_INSTRUCTION_
Reproduce the items that begin at the line containing "Screen dimensions: 960x600" and stop after the line containing "tap(82, 116)", renaming "icon" to "button" and leaving everything else unchanged. Give only those lines.

====

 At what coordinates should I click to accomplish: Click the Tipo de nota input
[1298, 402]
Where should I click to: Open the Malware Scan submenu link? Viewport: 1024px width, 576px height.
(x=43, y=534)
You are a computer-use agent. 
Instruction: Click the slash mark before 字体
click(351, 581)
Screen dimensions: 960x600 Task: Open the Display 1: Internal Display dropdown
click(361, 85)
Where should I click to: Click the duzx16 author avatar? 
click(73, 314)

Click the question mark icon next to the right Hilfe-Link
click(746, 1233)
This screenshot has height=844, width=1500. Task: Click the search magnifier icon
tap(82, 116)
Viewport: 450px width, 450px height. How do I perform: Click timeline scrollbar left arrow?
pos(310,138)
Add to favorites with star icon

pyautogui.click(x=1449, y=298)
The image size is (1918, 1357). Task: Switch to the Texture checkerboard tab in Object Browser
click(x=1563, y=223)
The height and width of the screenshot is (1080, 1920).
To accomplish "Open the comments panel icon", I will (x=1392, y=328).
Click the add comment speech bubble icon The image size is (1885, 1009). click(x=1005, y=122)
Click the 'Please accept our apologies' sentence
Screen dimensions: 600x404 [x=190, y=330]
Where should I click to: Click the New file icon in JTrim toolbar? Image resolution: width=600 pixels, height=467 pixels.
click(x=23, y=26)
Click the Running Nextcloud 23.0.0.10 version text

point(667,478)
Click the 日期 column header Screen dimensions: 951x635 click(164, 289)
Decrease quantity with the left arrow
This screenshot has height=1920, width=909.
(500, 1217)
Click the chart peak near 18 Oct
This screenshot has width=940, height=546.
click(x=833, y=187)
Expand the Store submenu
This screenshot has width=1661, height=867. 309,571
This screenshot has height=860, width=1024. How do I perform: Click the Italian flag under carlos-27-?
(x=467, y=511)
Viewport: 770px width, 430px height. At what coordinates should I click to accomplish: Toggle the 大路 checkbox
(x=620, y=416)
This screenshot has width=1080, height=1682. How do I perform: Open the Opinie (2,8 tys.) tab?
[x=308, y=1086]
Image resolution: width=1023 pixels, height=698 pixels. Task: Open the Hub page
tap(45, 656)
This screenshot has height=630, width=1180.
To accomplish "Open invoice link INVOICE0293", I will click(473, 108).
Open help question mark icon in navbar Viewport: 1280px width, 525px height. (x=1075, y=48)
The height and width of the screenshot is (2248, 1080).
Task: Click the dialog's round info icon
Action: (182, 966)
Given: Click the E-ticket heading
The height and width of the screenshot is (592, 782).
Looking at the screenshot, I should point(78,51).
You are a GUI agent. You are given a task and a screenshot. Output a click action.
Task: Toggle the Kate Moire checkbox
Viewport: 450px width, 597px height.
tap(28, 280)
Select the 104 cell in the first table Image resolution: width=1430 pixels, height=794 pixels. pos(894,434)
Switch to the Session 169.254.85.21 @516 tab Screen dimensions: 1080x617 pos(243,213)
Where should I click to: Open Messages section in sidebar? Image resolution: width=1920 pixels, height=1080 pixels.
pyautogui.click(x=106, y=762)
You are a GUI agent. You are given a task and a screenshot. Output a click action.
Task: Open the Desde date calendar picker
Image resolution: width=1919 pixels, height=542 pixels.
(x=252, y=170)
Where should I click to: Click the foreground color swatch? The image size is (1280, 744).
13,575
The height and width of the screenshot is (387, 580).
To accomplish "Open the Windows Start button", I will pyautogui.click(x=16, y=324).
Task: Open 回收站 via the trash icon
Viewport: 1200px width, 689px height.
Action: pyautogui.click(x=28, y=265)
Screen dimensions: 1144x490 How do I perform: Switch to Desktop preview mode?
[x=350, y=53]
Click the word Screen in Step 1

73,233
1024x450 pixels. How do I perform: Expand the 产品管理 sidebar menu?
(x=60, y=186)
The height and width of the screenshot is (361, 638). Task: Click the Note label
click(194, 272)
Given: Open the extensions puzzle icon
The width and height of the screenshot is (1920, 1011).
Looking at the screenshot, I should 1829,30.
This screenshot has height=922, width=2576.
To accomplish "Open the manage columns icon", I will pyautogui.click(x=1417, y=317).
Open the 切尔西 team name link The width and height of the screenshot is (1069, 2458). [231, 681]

====

_RESULT OF THIS TASK_
Screen dimensions: 960x600 Task: Open the Display 1: Internal Display dropdown
click(361, 85)
Where should I click to: Click the duzx16 author avatar? 
click(73, 314)

Click the question mark button next to the right Hilfe-Link
click(746, 1233)
This screenshot has height=844, width=1500. Task: Click the search magnifier button
tap(82, 116)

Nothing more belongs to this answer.